Internal auditors are likely to encounter numerous challenges when applying ML technology. Input quality, biases and poor performance, and lack of experience with the technology are among the most common.
Availability of Clean, Labeled Data For any ML algorithm to provide meaningful results, a significant amount of high-quality data must be available for analysis. For instance, developing an effective payment anomaly detection model requires at least a year of transactional, HR, and counterparty information. Data cleansing, which involves correcting and removing erroneous or inaccurate input data, is often required before the algorithm can be trained effectively. Experience shows that data exploration and data preparation often consume the greatest amount of time in ML projects. Biases in the training data that are not representative of the actual environment will adversely impact the model's output. Also, without good labels — such as labels on actual cyber intrusions — and feature engineering, a supervised learning model will be biased toward certain outcomes and may generate noisy, or meaningless, results.

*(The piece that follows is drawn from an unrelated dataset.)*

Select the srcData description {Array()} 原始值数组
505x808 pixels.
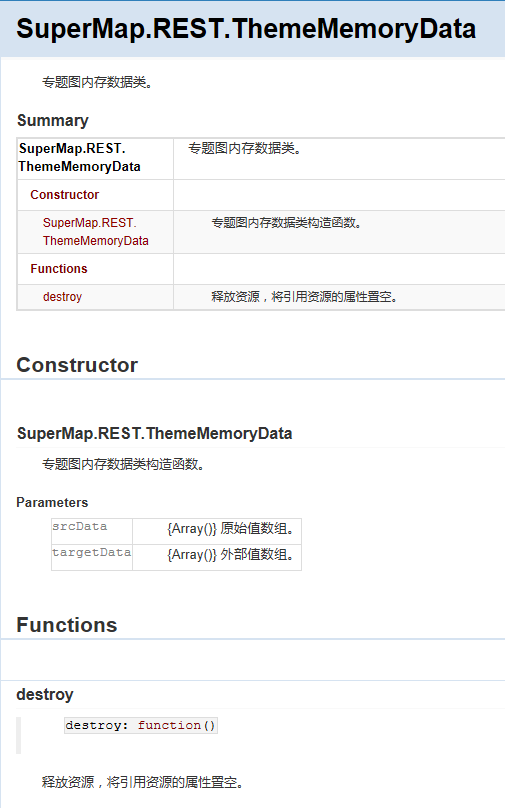231,529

Poor Model Performance and Biases Most internal audit functions that embark on ML projects will initially receive disappointing or inaccurate results from at least some of their models. Potential sources of failure may include trained models that do not generalize well, poor feature engineering, use of algorithms that are ill-suited to the underlying data, or scarcity of good quality data.
Overfitting is another potential cause of poor model performance — and one that data scientists encounter often. An ML model that overfits generates outcomes that are biased toward the training dataset. To reduce such biases, internal audit functions use testing data independent of the training dataset to validate the model's accuracy.

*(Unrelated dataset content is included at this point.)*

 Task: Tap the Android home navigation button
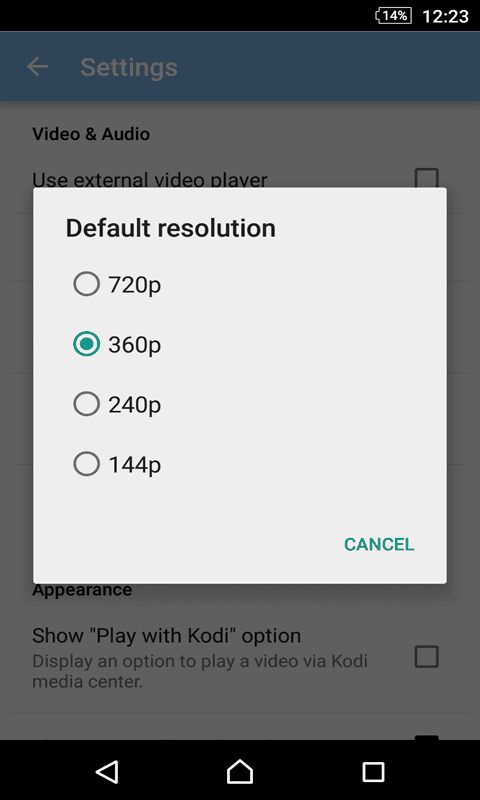point(240,771)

Auditors should also be cognizant of each algorithm's inherent limitations. For example, unsupervised learning algorithms may produce noisy results if the data elements are unrelated and have few or no common characteristics (i.e., no natural groups). Some algorithms work well with inputs that are relatively independent of one another but would be poor predictors otherwise.

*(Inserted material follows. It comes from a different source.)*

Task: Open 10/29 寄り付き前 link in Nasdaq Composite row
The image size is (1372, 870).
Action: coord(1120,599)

Lack of Experience Organizations new to ML may not have examples of successful ML projects to learn from. Inexperienced practitioners can acquire confidence in their fledging capabilities by first applying simple ML models to achieve better outcomes from existing solutions. After these initial successes, algorithms to improve the outcomes of these models can be progressively implemented in stages. For instance, an ensemble learning approach can be used to improve on the first model. If successful, more advanced ML methods should then be considered. This progressive approach can also alleviate the initial skepticism often present in the adoption of new technology.
The Future of Audit
Machine learning technology holds great promise for internal audit practitioners. Its adoption enables audit functions to provide continuous assurance by enhancing their automated detection capabilities and achieving 100% coverage of risk areas — a potential game changer for the audit profession. The internal audit function of the future is likely to be a data-driven enterprise that augments its capabilities through automation and machine intelligence.